“Namun, apakah pernikahan juga akan membuat Gress berhenti menganggu mereka?”
Episode 13 : Pernikahan Dan Solusi
***
Bagi Rina, mempercepat pernikahan sama saja menambah beban Daniel. Sedangkan sejauh ini, Rina juga paham, meski orang tua Daniel memberi kekasihnya kemudahan hidup, tapi di sisi lain, Daniel yang merasa berkecil hati atas kenyataannya yang hanya sebatas anak adopsi, selalu berusaha melakukan segala sesuatunya sendiri. Daniel sudah memiliki banyak beban. Menyelesaikan S2 di luar negeri dalam kurun waktu satu tahun saja, Rina yakini bukan perkara mudah. Belum lagi usaha roti yang pria itu geluti.

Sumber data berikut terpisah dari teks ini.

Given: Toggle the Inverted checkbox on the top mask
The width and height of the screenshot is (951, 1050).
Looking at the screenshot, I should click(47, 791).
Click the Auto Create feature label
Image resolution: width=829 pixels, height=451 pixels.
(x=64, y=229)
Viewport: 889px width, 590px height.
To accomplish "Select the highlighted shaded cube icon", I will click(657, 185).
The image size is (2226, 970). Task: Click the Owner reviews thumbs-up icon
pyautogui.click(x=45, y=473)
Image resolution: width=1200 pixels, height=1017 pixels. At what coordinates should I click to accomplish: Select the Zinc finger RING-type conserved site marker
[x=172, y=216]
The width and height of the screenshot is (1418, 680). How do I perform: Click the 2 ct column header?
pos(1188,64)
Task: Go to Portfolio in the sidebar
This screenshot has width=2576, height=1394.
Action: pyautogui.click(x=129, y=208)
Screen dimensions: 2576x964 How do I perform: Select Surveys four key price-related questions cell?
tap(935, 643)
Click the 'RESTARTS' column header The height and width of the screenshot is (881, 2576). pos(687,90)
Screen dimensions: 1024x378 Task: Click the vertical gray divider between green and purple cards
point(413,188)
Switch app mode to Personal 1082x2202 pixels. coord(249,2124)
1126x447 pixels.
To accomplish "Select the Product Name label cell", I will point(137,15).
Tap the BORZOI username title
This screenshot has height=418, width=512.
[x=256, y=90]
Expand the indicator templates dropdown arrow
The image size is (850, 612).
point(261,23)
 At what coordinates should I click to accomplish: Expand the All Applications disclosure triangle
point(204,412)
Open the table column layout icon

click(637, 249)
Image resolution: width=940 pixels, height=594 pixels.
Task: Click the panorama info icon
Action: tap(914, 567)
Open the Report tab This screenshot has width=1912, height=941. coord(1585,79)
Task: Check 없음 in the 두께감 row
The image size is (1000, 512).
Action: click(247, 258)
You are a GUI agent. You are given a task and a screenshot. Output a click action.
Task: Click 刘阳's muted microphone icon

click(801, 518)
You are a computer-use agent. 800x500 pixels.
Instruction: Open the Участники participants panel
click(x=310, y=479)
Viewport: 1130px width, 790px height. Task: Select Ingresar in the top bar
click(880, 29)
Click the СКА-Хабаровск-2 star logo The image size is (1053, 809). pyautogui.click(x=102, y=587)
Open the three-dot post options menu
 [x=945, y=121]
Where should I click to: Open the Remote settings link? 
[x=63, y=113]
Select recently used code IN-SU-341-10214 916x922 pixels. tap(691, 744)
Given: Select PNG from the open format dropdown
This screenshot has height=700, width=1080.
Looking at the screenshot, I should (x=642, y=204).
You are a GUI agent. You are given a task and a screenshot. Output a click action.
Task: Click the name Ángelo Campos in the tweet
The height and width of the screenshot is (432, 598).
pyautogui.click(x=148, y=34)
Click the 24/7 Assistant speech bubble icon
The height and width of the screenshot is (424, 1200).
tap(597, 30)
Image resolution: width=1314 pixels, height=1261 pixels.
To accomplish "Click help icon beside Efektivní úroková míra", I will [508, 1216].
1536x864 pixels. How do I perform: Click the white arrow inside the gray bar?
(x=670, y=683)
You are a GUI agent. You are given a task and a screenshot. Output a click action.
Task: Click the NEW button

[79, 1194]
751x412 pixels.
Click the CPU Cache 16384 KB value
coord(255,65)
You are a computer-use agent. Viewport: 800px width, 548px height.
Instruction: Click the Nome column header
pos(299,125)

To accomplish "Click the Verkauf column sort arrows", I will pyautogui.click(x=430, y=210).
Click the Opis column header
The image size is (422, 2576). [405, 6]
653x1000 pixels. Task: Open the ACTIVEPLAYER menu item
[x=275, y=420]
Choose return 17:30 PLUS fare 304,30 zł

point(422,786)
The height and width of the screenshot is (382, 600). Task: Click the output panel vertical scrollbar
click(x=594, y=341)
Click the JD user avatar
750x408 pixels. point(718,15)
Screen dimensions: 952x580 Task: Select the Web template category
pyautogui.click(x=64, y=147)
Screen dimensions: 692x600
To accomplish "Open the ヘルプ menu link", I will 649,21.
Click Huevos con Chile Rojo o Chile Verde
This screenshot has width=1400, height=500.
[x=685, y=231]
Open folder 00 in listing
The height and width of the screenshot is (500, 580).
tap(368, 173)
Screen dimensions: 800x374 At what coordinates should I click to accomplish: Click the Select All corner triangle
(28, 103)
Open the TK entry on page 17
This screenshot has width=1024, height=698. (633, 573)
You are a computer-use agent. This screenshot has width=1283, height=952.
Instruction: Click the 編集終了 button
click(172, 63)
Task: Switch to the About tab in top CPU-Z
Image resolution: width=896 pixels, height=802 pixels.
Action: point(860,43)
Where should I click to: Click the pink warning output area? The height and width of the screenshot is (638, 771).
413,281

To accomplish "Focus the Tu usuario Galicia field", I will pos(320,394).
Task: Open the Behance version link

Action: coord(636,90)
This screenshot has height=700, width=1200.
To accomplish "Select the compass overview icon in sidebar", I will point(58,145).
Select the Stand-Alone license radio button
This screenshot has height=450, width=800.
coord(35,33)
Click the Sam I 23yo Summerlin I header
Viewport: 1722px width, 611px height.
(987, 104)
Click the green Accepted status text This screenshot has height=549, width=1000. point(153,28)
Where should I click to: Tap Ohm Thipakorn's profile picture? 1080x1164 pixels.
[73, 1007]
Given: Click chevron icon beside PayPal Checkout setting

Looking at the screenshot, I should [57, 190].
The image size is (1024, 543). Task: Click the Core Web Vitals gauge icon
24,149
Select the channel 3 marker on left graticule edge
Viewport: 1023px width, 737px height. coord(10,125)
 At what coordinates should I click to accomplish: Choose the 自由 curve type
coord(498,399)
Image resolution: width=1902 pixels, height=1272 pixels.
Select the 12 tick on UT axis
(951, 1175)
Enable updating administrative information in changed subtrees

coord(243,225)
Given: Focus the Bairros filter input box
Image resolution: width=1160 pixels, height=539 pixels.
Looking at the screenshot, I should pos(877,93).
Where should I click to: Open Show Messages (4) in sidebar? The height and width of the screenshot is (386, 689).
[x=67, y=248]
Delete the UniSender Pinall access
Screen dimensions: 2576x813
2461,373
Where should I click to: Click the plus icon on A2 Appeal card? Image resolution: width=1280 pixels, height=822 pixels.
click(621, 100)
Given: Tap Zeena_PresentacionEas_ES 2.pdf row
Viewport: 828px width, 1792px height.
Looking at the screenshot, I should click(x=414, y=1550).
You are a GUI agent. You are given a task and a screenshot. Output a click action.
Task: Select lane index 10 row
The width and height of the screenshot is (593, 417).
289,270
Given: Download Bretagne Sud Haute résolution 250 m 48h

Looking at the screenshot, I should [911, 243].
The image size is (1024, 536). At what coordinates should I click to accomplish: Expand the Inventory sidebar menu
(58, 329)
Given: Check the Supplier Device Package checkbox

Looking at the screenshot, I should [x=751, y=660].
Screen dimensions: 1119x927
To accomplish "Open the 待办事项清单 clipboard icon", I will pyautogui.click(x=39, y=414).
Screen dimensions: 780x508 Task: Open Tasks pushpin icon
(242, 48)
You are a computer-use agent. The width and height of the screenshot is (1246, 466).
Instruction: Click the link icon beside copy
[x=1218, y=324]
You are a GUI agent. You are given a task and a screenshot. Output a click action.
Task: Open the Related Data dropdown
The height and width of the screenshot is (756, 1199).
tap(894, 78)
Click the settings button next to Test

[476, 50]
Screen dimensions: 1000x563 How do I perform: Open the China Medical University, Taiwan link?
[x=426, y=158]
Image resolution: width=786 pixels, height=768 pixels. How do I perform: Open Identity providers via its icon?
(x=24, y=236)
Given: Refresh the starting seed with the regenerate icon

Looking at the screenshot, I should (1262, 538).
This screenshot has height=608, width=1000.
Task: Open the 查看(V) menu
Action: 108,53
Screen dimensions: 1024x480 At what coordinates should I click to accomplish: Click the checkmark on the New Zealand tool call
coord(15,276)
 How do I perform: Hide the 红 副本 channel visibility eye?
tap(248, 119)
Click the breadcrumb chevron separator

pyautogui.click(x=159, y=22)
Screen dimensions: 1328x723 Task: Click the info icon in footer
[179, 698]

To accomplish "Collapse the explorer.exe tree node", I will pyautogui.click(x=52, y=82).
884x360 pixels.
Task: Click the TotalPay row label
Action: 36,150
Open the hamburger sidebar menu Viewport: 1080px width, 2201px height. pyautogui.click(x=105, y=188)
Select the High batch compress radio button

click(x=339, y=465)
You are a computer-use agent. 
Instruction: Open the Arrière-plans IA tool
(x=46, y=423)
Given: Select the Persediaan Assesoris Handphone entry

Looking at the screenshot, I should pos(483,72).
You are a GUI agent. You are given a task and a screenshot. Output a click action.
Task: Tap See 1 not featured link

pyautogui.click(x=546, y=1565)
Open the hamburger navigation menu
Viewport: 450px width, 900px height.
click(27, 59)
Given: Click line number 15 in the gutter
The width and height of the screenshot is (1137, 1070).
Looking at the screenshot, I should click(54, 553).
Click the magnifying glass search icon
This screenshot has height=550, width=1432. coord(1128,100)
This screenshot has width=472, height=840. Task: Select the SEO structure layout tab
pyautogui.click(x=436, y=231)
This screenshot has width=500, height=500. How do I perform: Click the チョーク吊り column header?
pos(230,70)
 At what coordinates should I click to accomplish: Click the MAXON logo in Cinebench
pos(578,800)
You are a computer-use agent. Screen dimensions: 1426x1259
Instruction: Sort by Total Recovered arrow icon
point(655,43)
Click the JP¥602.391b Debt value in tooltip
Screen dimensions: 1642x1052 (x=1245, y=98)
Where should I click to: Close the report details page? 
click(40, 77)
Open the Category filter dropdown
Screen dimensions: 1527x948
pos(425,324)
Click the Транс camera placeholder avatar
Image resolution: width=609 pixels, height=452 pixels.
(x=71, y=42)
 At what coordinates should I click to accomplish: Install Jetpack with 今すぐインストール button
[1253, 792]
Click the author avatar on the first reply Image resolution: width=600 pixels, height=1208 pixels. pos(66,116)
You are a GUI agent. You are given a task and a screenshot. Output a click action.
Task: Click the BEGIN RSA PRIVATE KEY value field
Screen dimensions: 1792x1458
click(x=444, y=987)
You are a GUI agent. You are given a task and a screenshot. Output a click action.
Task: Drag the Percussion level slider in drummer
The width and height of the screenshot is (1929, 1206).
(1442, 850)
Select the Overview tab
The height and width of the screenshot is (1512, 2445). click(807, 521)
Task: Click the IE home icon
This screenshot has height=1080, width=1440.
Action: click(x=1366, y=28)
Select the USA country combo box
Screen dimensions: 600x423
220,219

Rina sungguh tidak mau menambah beban Daniel dengan pernikahan yang harus dipercapat, bahkan sekalipun Rina belum memiliki cara lain untuk menghindari Gress. Apalagi Rina yakin, Daniel sudah harus sangat memutar bahkan memeras otak, hanya untuk mengurus semua itu.
“Aku mohon, Mas ... Mbak. Jangan minta Kak Daniel untuk mempercepat pernikahan. Kasihan Kak Daniel, apalagi apa-apa, Kak Daniel maunya urus sendiri. Bisa tambah kurus dia, kalau harus sampai keluar dari rencana.” Rina menunduk dalam. Ia sungguh memohon kepada Rafael dan Fina yang masih duduk di hadapannya.
Kesungguhan Rina membuat Fina merasa nelangsa. Apalagi dulunya, ia juga pernah merasakan bagaimana rasanya mendadak dipaksa menikah? Bingung, belum siap, tidak yakin, bahkan takut. Semua kemungkinan menakutkan dan jauh dari kebahagiaan meski hanya dalam bayangan itu menjadi perpaduan rasa yang membuat Fina jauh dari baik-baik saja. Pun meski hubungan Rina dan Daniel berlandaskan cinta. Daniel dan Rina saling mencintai, di mana keduanya juga sudah menyiapkan rencana pernikahan.
Nyatanya, Bian yang dulunya sangat dekat dengan Fina saja, mendadak menjelma menjadi pribadi dingin. Pribadi yang tidak Fina kenal dan justru menjadi orang paling jahat kepada Fina. Dan setelah Fina pikir-pikir, Bian pantas melakukan itu, apalagi saat itu, Bian dalam keadaan tertekan bahkan terpaksa, setelah sampai mendapatkan pengkhianatan yang sangat dalam dari Lia. Sungguh, Fina takut, Daniel juga bisa mendadak berubah andai saja pernikahannya dan Rina harus dipercepat. Fina takut Daniel berubah hanya karena dipaksa menikah hingga pria itu mengalami tekanan batin yang sulit diobati. Dan Fina tidak mau kasus Bian sampai terulang oleh Daniel.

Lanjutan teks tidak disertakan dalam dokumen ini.